Join me in this Workshop, where we will learn how to make cornrows in the Shuku style!  

Nigerian hairstyles are very unique, attractive and creative. They show the beauty and strength of a Nigerian woman, irrespective of the length of her hair.  Each of these hairstyles are not just worn for beautification purposes, but also to convey a certain spiritual/religious meaning.  Additionally, these hairstyles also may be an indicator of her age, marital and social status in society. They date as far back as the pre-colonial era in Nigeria, and may be worn for special occasions such as festivals, funerals, and weddings.
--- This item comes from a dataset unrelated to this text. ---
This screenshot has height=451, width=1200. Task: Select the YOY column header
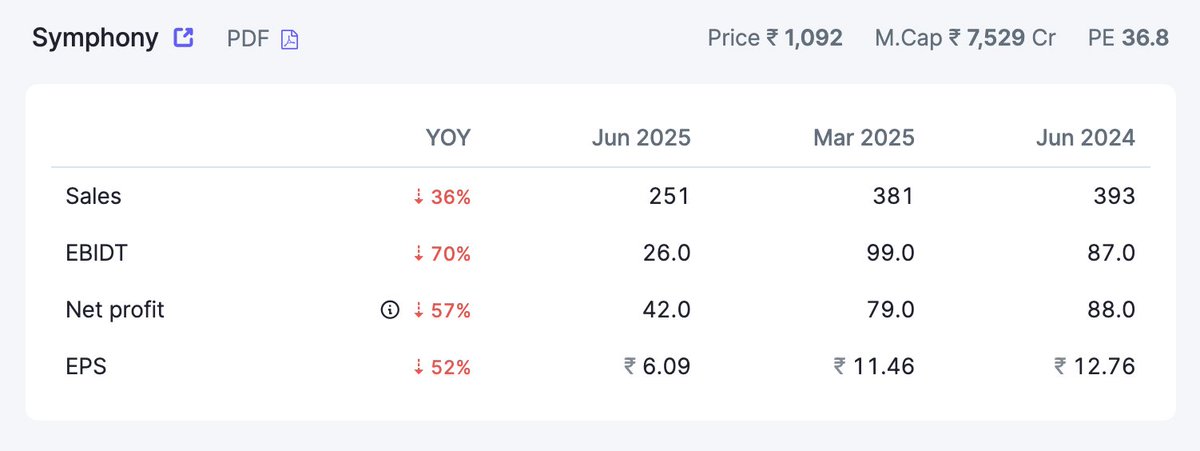pos(448,138)
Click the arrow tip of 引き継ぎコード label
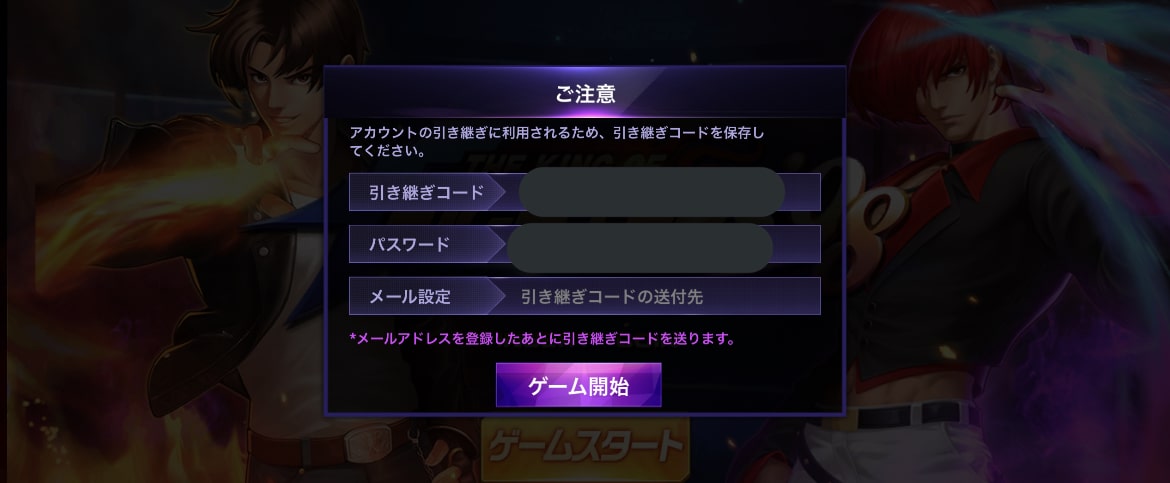This screenshot has height=483, width=1170. click(x=500, y=192)
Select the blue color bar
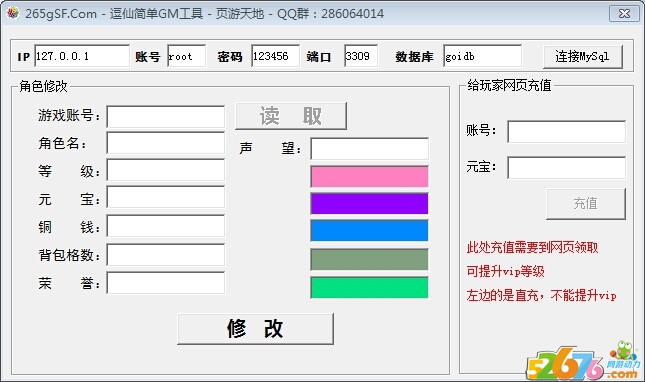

To create these traditional hairstyles, there are a variety of techniques used among the Yoruba tribe of Nigeria. One technique, called Irun Kiko, involves knotting the hair with thread, usually black in colour with rubber texture. Another technique, Irun Didi, is also known as inverse braiding.  The Irun Biba technique is the normal cornrow/loose braid and it is not as complex.  The Shuku hairstyle involves braiding a hump on top of the head to look like a basket, by making a braided high ponytail. This hairstyle was originally reserved for wives of royalty, but now it is commonly worn by women of all ages and status.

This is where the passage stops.